Overrated Geek

To paraphrase economist Paul Krugman, who once characterized Newt Gingrich as a dumb person’s idea of what a smart person sounds like, Woody Allen is a simpleton’s image of an intellectual.  The famously neurotic New Yorker keeps pumping out one fatuous film after the next, yet his reputation as a master auteur grows with each doozie he releases.

Allen’s latest, To Rome with Love, is excruciatingly bad.  The film features a platoon-sized cast and as many frivolous subplots.  It also features hackneyed hijinks, including a tenor who, able to sing mellifluously only while bathing, performs on stage in a portable shower stall, and the tired insertion of Allen playing his standard stammering fool.  And it’s boring; at nearly two hours, the movie tests the audience’s patience.

Allen clearly surrounds himself with unquestioning yes-men that dare not second-guess a legendary icon and purported genius.  But genius he’s not.  Few of Allen’s 40-plus films are profound.  While some like Annie Hall and Crimes and Misdemeanors have won undeserved praise for their supposed existentialism, typically his movies are mélanges of one-liners shoehorned into ponderous plots, which can only be described as philosophical when judged against the standard Hollywood pap catering to a teenage demographic.
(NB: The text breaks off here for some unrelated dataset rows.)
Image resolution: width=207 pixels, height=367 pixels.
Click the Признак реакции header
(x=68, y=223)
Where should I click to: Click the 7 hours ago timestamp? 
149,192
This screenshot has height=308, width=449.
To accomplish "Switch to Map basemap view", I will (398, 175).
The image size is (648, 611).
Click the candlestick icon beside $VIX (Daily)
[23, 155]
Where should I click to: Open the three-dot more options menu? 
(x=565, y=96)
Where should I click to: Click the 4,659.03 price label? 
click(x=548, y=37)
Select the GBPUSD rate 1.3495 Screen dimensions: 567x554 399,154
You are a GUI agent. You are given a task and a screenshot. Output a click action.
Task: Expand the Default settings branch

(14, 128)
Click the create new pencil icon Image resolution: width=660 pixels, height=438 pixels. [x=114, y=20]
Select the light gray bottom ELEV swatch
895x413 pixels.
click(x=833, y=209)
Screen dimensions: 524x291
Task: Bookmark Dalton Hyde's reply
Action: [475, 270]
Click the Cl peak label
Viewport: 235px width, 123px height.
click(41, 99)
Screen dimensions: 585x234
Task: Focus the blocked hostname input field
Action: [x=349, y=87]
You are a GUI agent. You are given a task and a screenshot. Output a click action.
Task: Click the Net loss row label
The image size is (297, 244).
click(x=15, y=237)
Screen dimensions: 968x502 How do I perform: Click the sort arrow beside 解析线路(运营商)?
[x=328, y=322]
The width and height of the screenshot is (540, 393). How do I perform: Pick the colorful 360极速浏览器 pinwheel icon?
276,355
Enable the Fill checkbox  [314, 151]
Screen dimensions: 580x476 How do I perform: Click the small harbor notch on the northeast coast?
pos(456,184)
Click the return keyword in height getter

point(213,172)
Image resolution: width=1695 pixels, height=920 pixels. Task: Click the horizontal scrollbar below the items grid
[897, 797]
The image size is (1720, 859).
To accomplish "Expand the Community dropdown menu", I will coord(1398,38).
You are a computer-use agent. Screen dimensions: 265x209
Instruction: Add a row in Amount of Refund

A lack of consistency also bedevils many of Allen’s movies.  In Take the Money and Run, Allen, playing an illiterate bank robber, pens an incomprehensible note demanding money during an ill-fated heist, prompting a spirited debate between tellers and customers alike as to what the chicken scratch actually says.  It’s a hilarious scene in an otherwise forgettable movie.  The same is true of Everything You Always Wanted to Know About Sex* (*But Were Afraid to Ask), which includes a laugh-out-loud sequence that envisions the male brain during sex as a NASA-like control room giving orders, including to white-uniformed sperm, one of them played by bespectacled Allen.  Yet again the movie fails to deliver throughout.

Even though most of Allen’s work fall short, his comedies are far better than his dramas, which he seems to have recognized as his career progressed and he turned to more serious topics.  In Stardust Memories, Allen, essentially playing himself, meets Martians who tell him: “We like your movies, particularly the early, funny ones.”  The line has particular resonance in light of Vicky Cristina Barcelona, Whatever Works, and Match Point, to name a few of his recent disappointments.  This isn’t to say that all of his movies are terrible.  A few like Mighty Aphrodite, a romantic comedy inspired by the myth of Pygmalion, hold their own, but most don’t.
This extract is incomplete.